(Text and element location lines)
===============

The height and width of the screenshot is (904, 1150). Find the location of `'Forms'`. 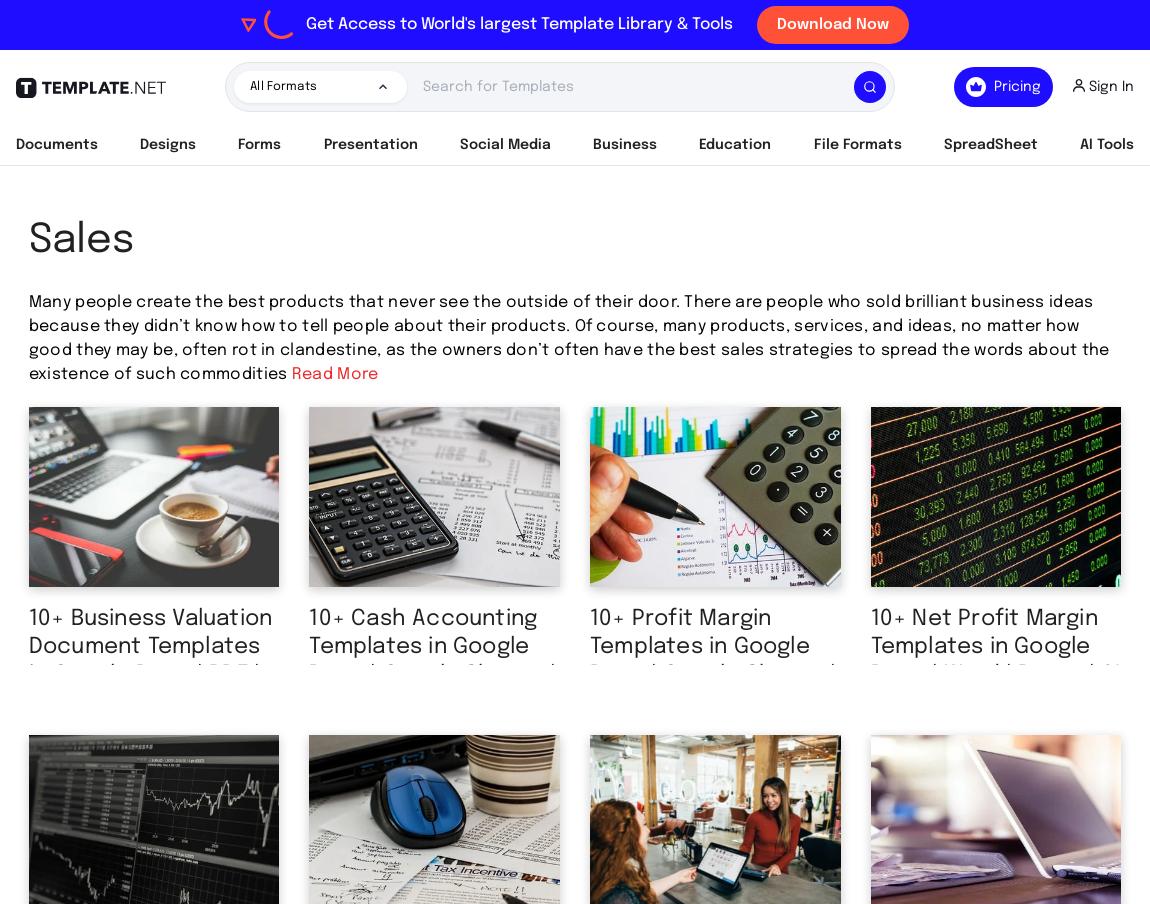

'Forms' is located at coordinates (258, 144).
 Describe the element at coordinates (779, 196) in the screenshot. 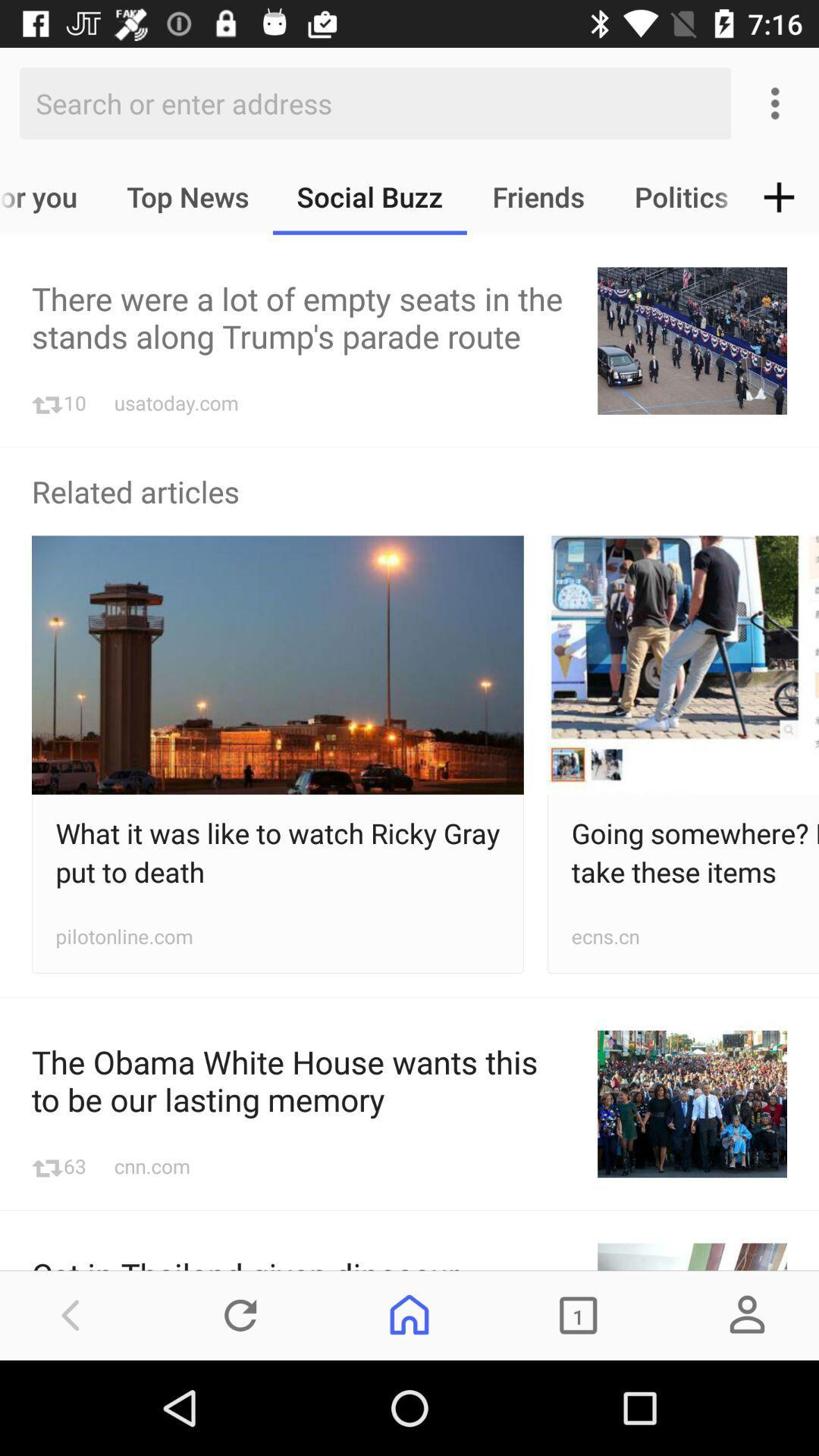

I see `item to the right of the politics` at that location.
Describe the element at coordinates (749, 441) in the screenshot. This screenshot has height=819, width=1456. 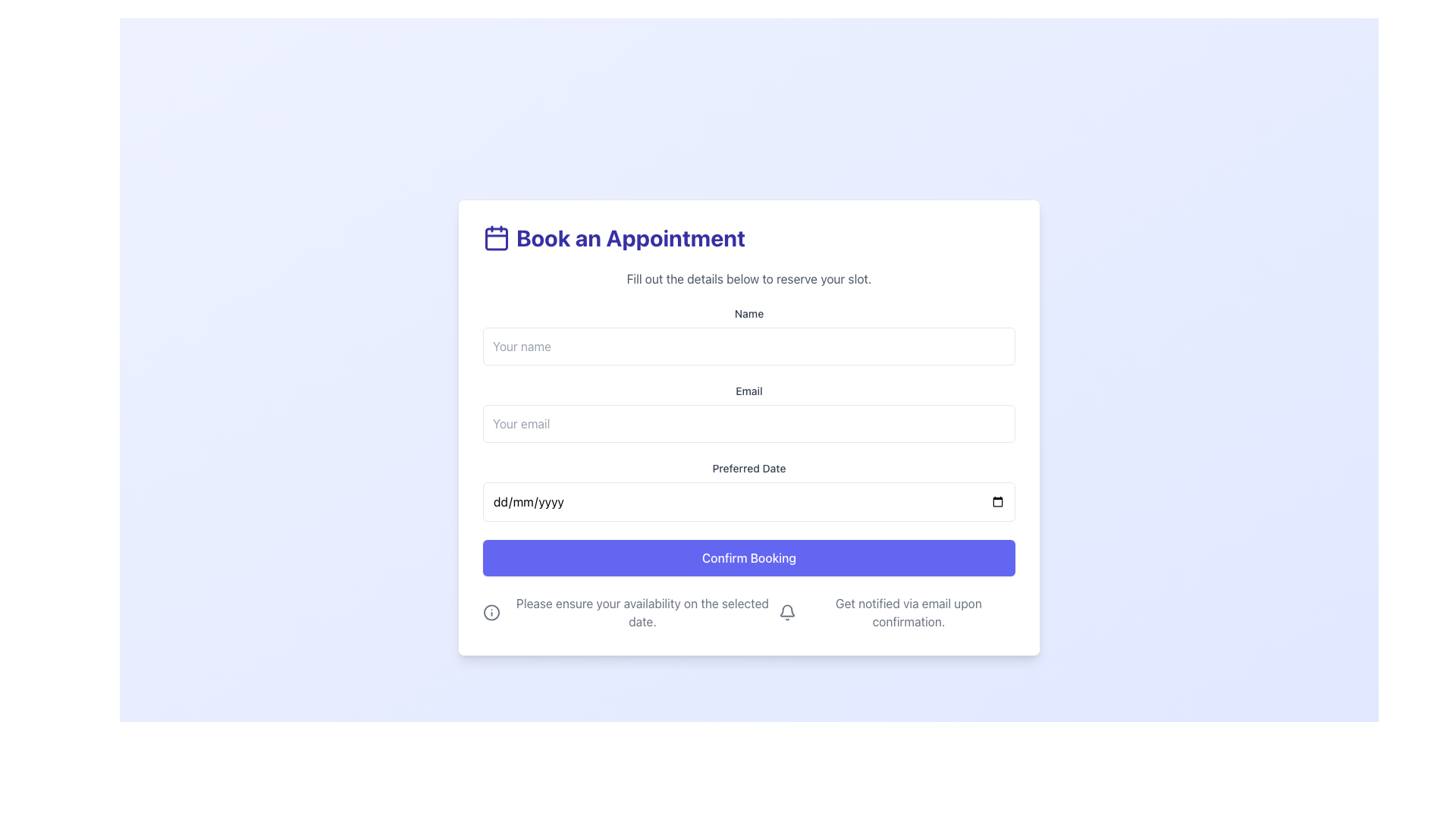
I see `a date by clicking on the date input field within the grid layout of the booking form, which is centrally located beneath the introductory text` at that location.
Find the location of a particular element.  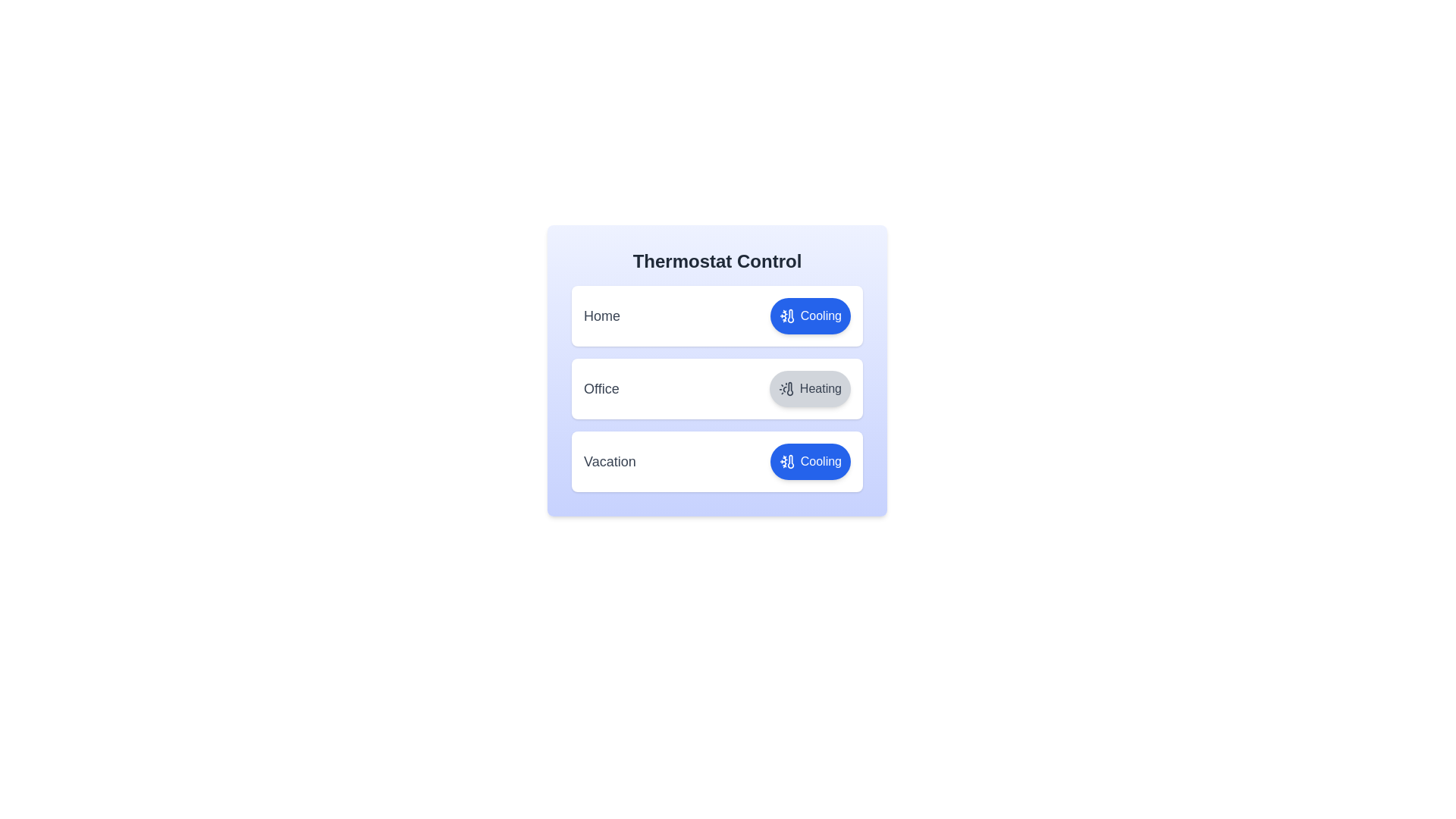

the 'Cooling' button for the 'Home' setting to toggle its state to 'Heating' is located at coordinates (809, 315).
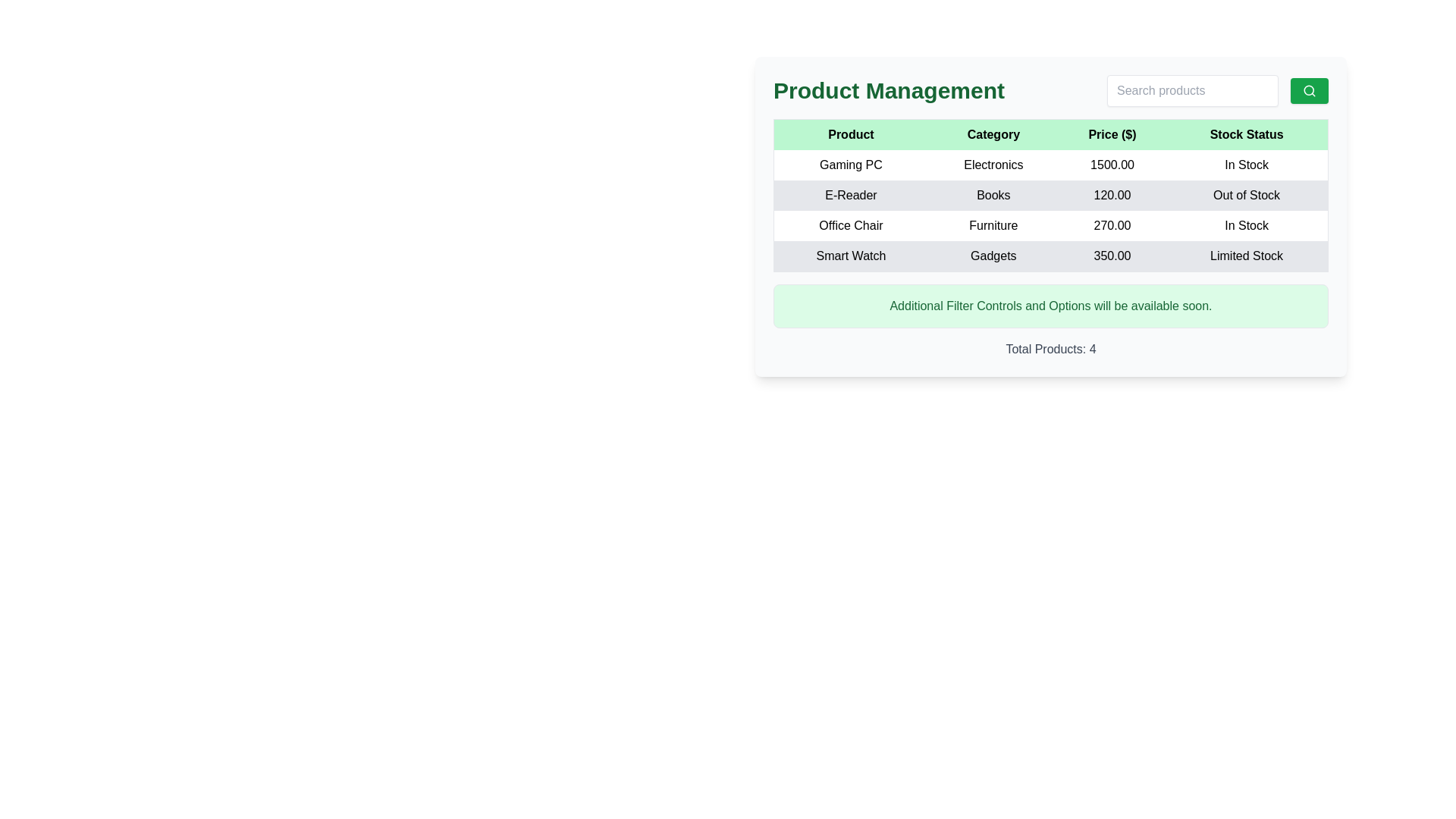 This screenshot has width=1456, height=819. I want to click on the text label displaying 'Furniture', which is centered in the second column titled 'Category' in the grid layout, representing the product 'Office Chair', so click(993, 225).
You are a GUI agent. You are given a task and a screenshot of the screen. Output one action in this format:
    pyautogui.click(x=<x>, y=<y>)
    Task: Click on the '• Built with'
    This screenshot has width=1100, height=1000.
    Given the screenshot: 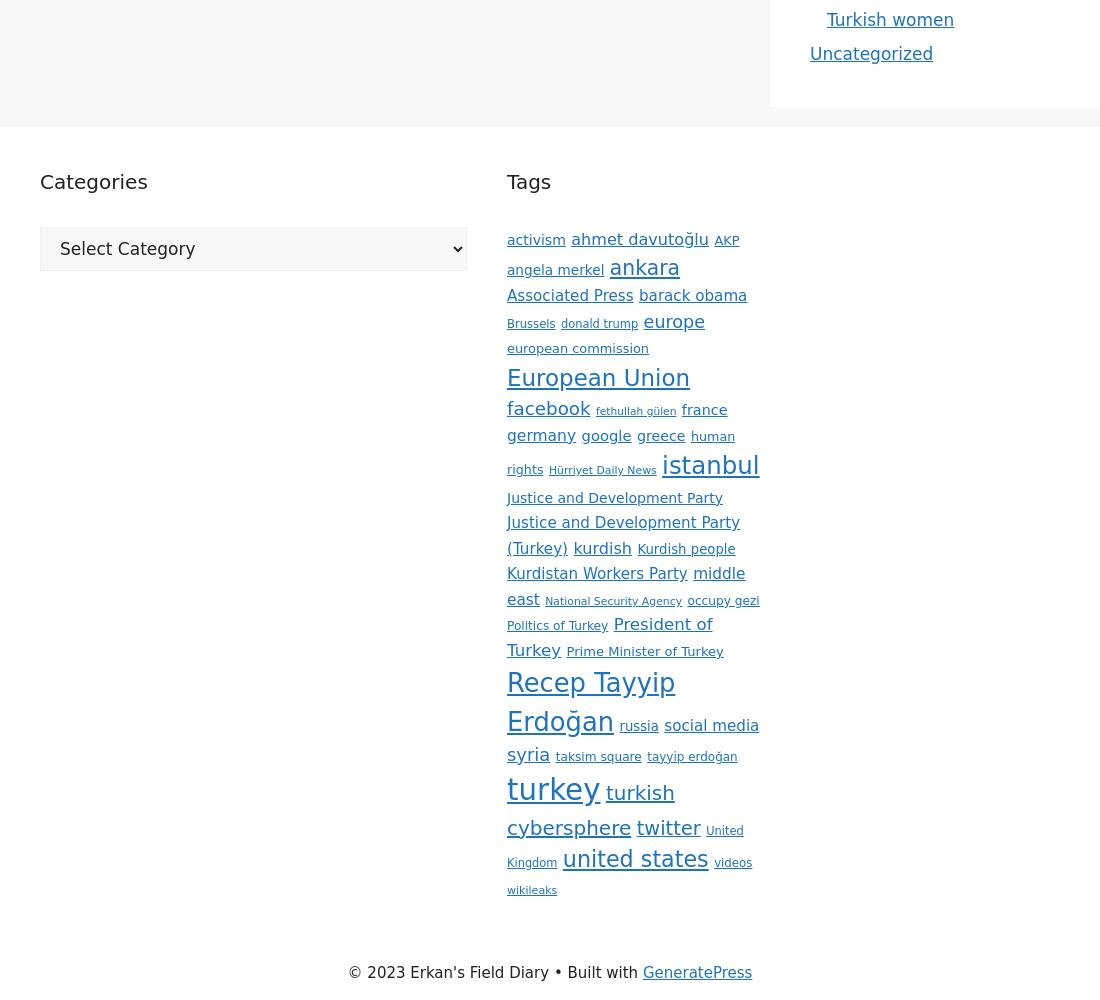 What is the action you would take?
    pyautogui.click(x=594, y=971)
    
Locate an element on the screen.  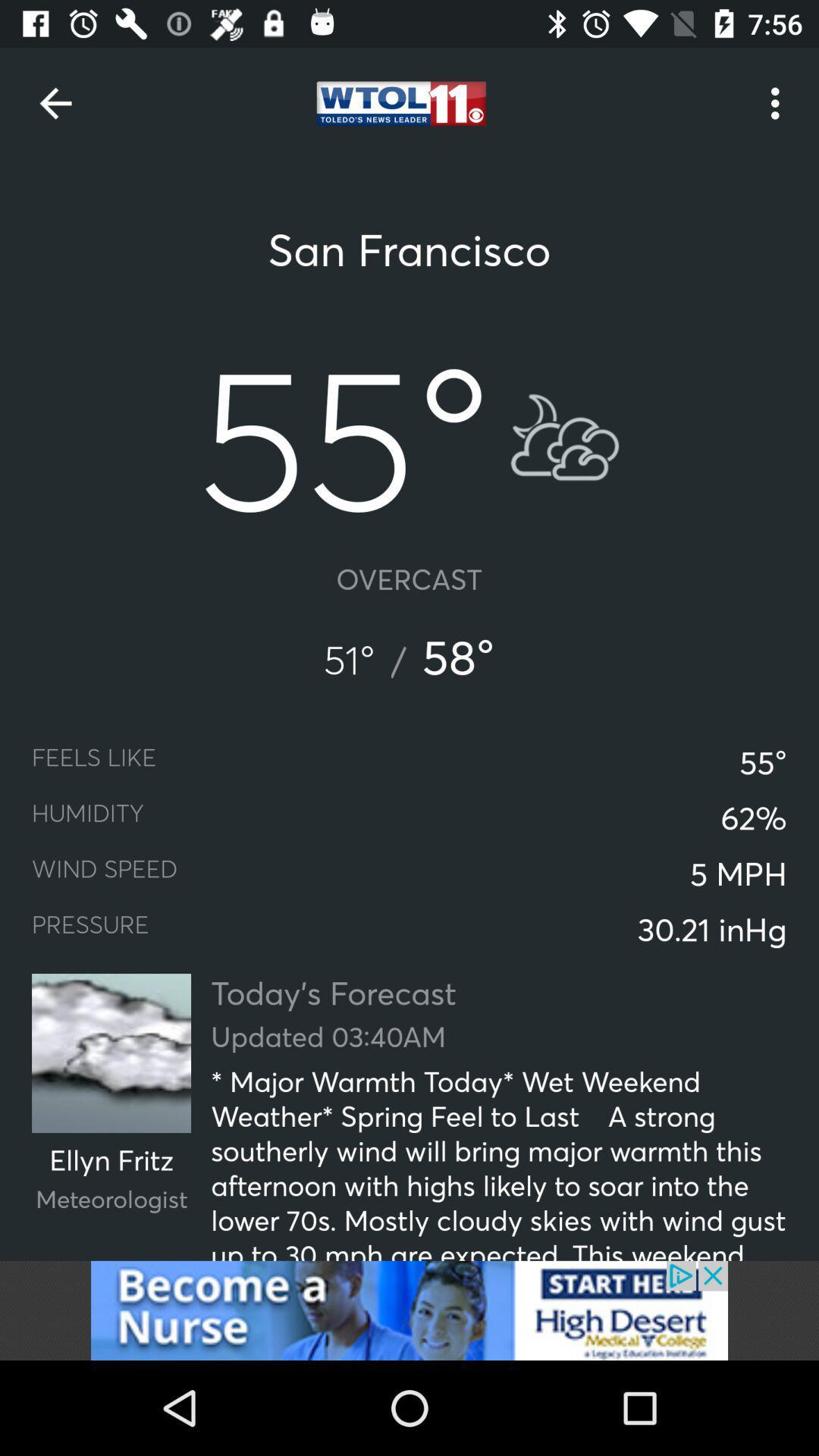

===============

What this task involves
Give the stretch from the start of the lines through the line containing "to the right" again, renaming "screenshot" as "screen capture" throughout and leaving everything else unchanged. Omit the pictures from the answer.

Exercise answer
The height and width of the screen capture is (904, 1150). Find the location of `'Forms'`. 

'Forms' is located at coordinates (258, 144).
 Describe the element at coordinates (779, 196) in the screen capture. 

I see `item to the right of the politics` at that location.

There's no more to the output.